Xtrain1, Xtest1, ytrain1, ytest1 = train_test_split(X, Y_train, test_size=0.33)
ridge = Ridge(alpha=5, solver='svd').fit(Xtrain1, ytrain1)
val_ridge = np.expm1(ridge.predict(Xtest1))
rmlse(val_ridge, ytest1)
0.11924552653155912
las_cv = LassoCV(alphas=(0.0001, 0.0005, 0.001, 0.01, 0.05, 0.1, 0.3, 1, 3, 5, 10)).fit(Xtrain1, ytrain1)
val_las = np.expm1(las_cv.predict(Xtest1))
rmlse(val_las, ytest1)
0.11565867162196054
model_xgb = xgb.XGBRegressor(n_estimators=340, max_depth=2, learning_rate=0.2) #the params were tuned using xgb.cv
model_xgb.fit(Xtrain1, ytrain1)
xgb_preds = np.expm1(model_xgb.predict(Xtest1))
rmlse(xgb_preds, ytest1)
0.12409445447687704
forest = RandomForestRegressor(min_samples_split =5,
min_weight_fraction_leaf = 0.0,
max_leaf_nodes = None,
max_depth = 100,
n_estimators = 300,
max_features = None)
forest.fit(Xtrain1, ytrain1)
Y_pred_RF = np.expm1(forest.predict(Xtest1))
rmlse(Y_pred_RF, ytest1)
0.1461884843752316
The accuracy got worse, but it is due to random seed while splitting the data.

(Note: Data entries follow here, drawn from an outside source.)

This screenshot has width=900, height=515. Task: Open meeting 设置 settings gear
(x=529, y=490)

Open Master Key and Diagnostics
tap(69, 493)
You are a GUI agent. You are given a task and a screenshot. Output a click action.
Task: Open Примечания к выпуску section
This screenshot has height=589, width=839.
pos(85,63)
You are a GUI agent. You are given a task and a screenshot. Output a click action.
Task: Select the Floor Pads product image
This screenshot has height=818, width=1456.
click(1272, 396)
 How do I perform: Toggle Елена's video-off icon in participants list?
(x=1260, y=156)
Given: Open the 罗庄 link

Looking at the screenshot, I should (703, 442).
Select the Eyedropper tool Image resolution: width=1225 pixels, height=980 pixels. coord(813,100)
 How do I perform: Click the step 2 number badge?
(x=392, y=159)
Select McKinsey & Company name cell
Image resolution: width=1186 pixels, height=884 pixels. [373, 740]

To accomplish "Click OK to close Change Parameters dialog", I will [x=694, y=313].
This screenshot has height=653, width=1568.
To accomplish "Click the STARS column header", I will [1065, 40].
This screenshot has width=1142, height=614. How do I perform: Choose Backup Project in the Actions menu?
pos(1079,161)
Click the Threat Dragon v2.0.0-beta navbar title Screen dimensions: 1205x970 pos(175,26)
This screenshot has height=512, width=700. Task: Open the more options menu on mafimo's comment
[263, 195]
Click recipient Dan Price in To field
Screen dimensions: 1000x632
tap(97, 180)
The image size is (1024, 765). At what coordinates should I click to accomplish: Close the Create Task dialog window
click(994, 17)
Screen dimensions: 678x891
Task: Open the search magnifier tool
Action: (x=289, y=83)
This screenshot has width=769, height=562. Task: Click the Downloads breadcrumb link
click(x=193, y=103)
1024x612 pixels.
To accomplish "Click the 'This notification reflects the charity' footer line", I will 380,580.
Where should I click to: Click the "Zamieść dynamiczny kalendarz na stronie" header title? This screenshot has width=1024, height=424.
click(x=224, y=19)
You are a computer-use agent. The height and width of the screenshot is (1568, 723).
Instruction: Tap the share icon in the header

It's time for prediction!
las_cv1 = LassoCV(alphas=(0.0001, 0.0005, 0.001, 0.01, 0.05, 0.1, 0.3, 1, 3, 5, 10))
las_cv1.fit(X, Y_train)
lasso_preds = np.expm1(las_cv1.predict(Xt))
#I added XGBoost as it usually improves the predictions.
model_xgb = xgb.XGBRegressor(n_estimators=340, max_depth=2, learning_rate=0.1)
model_xgb.fit(X, Y_train)
xgb_preds = np.expm1(model_xgb.predict(Xt))
preds = 0.7 * lasso_preds + 0.3 * xgb_preds
submission = pd.DataFrame({
'Id': test['Id'].astype(int),
'SalePrice': preds
})
submission.to_csv('home.csv', index=False)
But the result wasn't very good. I thought for some time and then decided that the problem could lie in feature selection - maybe I selected bad features or Maybe random seed gave bad results. I decided to try selecting features based on full training dataset (not just on part of the data).
model_lasso = LassoCV(alphas=(0.0001, 0.0005, 0.001, 0.01, 0.05, 0.1, 0.3, 1, 3, 5, 10, 100))
model_lasso.fit(X_train, Y_train)
coef = pd.Series(model_lasso.coef_, index = X_train.columns)
v1 = coef.loc[model_lasso.coef_ != 0].count()
print('So we have ' + str(v1) + ' variables')
So we have 120 variables
indices = np.argsort(abs(model_lasso.coef_))[::-1][0:v1]
features_f=X_train.columns[indices]
print('Features in full, but not in val:')
for i in features_f:
if i not in features:
print(i)
print('\n' + 'Features in val, but not in full:')
for i in features:
if i not in features_f:
print(i)
Features in full, but not in val: 1stFlrSF GarageCond_Fa SaleType_New Functional_Maj2 Foundation_BrkTil MSSubClass_120 SaleType_COD LandSlope_Mod SaleCondition_Family KitchenQual_TA LotShape_IR1 Heating_Grav MasVnrType_BrkCmn BsmtFinType1_Rec BedroomAbvGr HeatingQC_TA Exterior2nd_VinylSd MasVnrType_Stone Features in val, but not in full: SaleCondition_Partial LandSlope_Gtl Neighborhood_MeadowV Alley_None MSZoning_RL LandContour_Lvl MSSubClass_60 BsmtFinType1_GLQ Foundation_CBlock SaleType_ConLD Exterior2nd_HdBoard Exterior2nd_Wd Shng BsmtQual_Fa BsmtFinType1_BLQ BsmtFinType2_ALQ Electrical_SBrkr BsmtFinType1_ALQ Neighborhood_Gilbert SaleCondition_Alloca ExterQual_Gd BsmtCond_TA Fence_None HeatingQC_Gd LotShape_Reg
A lot of difference between the selected features. I suppose that the reason for this is that there was too little data relatively to the number of features in the first case. So I'll use the features obtain with the analysis of the whole train dataset.
for i in features_f:
if i not in X_test.columns:
X_test[i] = 0
print(i)
X = X_train[features_f]
Xt = X_test[features_f]
Now all necessary features are present in both train and test.
model_lasso = LassoCV(alphas=(0.0001, 0.0005, 0.001, 0.01, 0.05, 0.1, 0.3, 1, 3, 5, 10))
model_lasso.fit(X, Y_train)
lasso_preds = np.expm1(model_lasso.predict(Xt))
model_xgb = xgb.XGBRegressor(n_estimators=340, max_depth=2, learning_rate=0.1) #the params were tuned using xgb.cv
model_xgb.fit(X, Y_train)
xgb_preds = np.expm1(model_xgb.predict(Xt))
solution = pd.DataFrame({"id":test.Id, "SalePrice":0.7*lasso_preds + 0.3*xgb_preds})
solution.to_csv("House_price.csv", index = False)
The best result I got with this model was 0.12922. Currently top results are 0.10-0.11.